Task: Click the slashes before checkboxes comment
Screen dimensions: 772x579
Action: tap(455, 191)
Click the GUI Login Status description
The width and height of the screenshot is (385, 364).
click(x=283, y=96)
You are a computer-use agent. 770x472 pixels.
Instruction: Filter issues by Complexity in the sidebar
==================================================
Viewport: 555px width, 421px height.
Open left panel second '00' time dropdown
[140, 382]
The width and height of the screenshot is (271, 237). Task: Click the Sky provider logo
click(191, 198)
==================================================
_What this task involves_. Once you find the line with "Task: Click the slashes" in the entries above, output it and each line after it up to and including the line with "Instruction: Filter issues", and nothing else.

_Exercise answer_.
Task: Click the slashes before checkboxes comment
Screen dimensions: 772x579
Action: tap(455, 191)
Click the GUI Login Status description
The width and height of the screenshot is (385, 364).
click(x=283, y=96)
You are a computer-use agent. 770x472 pixels.
Instruction: Filter issues by Complexity in the sidebar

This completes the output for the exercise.